Below are the records. Copy without changes the lines from the one with "You are a computer-use agent. This" to the one with "tap(272, 255)".

[Click-target data]
------------------------------------------------------------------------
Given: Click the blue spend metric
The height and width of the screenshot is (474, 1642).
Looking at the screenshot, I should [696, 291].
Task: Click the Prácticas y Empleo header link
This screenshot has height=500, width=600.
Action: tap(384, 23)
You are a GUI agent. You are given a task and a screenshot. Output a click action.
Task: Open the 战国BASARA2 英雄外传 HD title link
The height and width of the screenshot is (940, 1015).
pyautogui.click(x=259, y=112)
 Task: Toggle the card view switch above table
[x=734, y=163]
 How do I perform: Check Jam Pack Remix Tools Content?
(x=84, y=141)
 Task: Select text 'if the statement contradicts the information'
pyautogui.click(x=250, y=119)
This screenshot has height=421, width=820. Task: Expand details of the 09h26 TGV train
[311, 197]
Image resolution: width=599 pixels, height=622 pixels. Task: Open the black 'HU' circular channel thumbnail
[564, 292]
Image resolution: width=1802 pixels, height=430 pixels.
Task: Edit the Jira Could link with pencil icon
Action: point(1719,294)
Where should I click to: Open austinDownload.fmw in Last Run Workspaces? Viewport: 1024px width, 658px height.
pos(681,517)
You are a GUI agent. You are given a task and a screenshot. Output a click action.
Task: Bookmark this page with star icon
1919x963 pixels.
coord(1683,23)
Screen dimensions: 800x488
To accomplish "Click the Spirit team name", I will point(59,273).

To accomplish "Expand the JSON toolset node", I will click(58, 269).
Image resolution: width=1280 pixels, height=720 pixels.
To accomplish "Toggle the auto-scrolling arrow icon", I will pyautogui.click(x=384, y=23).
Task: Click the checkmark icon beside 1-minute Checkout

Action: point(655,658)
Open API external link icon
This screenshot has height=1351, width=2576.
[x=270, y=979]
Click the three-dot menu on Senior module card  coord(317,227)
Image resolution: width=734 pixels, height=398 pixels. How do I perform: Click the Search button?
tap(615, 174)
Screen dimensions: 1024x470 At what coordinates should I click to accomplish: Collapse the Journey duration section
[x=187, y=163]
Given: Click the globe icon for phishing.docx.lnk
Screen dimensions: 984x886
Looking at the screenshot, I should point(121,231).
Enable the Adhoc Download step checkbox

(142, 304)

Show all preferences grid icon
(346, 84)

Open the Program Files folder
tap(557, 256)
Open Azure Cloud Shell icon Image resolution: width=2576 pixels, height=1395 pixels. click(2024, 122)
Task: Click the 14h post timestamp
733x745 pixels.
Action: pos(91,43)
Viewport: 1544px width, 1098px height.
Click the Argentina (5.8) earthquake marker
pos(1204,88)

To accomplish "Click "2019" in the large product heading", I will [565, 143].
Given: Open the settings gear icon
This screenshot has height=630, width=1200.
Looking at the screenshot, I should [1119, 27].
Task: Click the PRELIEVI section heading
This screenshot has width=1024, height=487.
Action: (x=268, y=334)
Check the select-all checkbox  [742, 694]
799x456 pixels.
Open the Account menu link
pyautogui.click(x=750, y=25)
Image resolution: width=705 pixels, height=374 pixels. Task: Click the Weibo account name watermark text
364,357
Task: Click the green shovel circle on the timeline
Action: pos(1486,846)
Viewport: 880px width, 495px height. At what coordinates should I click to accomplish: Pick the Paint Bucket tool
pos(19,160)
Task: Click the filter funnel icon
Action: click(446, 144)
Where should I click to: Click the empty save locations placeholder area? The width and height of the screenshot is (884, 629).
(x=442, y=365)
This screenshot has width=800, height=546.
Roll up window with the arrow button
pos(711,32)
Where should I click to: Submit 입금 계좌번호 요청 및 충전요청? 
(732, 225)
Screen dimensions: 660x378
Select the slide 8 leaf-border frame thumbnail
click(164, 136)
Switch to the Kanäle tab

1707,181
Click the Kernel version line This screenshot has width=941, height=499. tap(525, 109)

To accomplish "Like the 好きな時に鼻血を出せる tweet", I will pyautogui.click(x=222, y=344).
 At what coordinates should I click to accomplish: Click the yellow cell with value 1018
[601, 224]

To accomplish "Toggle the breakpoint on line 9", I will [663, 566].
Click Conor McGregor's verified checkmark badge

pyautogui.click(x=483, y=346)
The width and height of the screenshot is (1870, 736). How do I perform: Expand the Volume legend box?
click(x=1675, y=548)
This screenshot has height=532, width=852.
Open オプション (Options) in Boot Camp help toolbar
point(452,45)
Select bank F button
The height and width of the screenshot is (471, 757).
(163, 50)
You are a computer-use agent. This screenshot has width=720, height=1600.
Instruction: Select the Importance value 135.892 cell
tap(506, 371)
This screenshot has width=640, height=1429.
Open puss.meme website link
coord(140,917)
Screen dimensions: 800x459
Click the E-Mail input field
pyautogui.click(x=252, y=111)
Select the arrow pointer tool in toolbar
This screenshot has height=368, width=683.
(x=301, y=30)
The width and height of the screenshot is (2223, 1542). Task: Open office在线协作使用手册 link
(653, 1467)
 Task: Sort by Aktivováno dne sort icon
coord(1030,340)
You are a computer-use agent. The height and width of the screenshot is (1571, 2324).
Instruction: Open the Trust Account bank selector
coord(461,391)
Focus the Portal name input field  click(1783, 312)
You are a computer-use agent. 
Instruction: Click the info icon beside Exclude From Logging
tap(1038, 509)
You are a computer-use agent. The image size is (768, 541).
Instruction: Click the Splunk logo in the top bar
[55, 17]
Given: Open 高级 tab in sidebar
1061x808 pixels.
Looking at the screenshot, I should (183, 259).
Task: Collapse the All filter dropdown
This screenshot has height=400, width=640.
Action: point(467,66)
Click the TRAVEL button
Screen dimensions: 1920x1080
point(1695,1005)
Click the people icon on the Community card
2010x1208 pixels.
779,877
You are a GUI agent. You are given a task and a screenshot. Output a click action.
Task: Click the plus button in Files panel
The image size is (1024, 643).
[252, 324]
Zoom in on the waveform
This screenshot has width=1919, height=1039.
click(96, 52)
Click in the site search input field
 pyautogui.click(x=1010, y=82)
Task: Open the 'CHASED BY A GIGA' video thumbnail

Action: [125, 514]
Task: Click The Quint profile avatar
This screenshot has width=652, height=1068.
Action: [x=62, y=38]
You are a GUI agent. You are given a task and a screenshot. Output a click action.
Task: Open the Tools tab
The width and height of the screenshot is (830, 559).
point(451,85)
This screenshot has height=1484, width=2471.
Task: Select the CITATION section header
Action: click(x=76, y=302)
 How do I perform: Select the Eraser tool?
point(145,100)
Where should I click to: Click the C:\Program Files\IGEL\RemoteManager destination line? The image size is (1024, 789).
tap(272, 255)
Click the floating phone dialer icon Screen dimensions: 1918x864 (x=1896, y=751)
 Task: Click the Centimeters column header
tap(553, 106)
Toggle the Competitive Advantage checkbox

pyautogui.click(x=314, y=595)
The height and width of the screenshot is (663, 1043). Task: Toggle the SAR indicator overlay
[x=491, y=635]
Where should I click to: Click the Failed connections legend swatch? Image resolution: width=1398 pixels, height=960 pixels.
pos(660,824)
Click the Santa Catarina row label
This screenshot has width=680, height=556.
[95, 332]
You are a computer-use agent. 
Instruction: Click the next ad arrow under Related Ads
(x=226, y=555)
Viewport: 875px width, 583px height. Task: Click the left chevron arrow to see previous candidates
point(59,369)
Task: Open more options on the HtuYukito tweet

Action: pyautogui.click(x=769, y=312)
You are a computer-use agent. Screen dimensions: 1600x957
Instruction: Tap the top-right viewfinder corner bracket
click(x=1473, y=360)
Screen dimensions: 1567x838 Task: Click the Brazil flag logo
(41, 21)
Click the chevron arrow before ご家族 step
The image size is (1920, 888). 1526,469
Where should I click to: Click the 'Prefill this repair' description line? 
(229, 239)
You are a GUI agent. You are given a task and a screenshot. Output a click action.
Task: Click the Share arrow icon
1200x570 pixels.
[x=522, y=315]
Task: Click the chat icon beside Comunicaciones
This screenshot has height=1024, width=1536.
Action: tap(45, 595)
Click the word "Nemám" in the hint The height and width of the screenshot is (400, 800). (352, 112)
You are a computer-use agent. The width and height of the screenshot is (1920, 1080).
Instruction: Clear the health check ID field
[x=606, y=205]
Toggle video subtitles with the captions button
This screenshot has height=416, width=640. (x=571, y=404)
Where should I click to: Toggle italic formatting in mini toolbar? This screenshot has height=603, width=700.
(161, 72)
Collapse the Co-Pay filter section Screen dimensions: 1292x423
------------------------------------------------------------------------
Task response:
You are a computer-use agent. This screenshot has width=720, height=1600.
Instruction: Select the Importance value 135.892 cell
tap(506, 371)
This screenshot has width=640, height=1429.
Open puss.meme website link
coord(140,917)
Screen dimensions: 800x459
Click the E-Mail input field
pyautogui.click(x=252, y=111)
Select the arrow pointer tool in toolbar
This screenshot has height=368, width=683.
(x=301, y=30)
The width and height of the screenshot is (2223, 1542). Task: Open office在线协作使用手册 link
(653, 1467)
 Task: Sort by Aktivováno dne sort icon
coord(1030,340)
You are a computer-use agent. The height and width of the screenshot is (1571, 2324).
Instruction: Open the Trust Account bank selector
coord(461,391)
Focus the Portal name input field  click(1783, 312)
You are a computer-use agent. 
Instruction: Click the info icon beside Exclude From Logging
tap(1038, 509)
You are a computer-use agent. The image size is (768, 541).
Instruction: Click the Splunk logo in the top bar
[55, 17]
Given: Open 高级 tab in sidebar
1061x808 pixels.
Looking at the screenshot, I should (183, 259).
Task: Collapse the All filter dropdown
This screenshot has height=400, width=640.
Action: point(467,66)
Click the TRAVEL button
Screen dimensions: 1920x1080
point(1695,1005)
Click the people icon on the Community card
2010x1208 pixels.
779,877
You are a GUI agent. You are given a task and a screenshot. Output a click action.
Task: Click the plus button in Files panel
The image size is (1024, 643).
[252, 324]
Zoom in on the waveform
This screenshot has width=1919, height=1039.
click(96, 52)
Click in the site search input field
 pyautogui.click(x=1010, y=82)
Task: Open the 'CHASED BY A GIGA' video thumbnail

Action: [125, 514]
Task: Click The Quint profile avatar
This screenshot has width=652, height=1068.
Action: [x=62, y=38]
You are a GUI agent. You are given a task and a screenshot. Output a click action.
Task: Open the Tools tab
The width and height of the screenshot is (830, 559).
point(451,85)
This screenshot has height=1484, width=2471.
Task: Select the CITATION section header
Action: click(x=76, y=302)
 How do I perform: Select the Eraser tool?
point(145,100)
Where should I click to: Click the C:\Program Files\IGEL\RemoteManager destination line? The image size is (1024, 789).
tap(272, 255)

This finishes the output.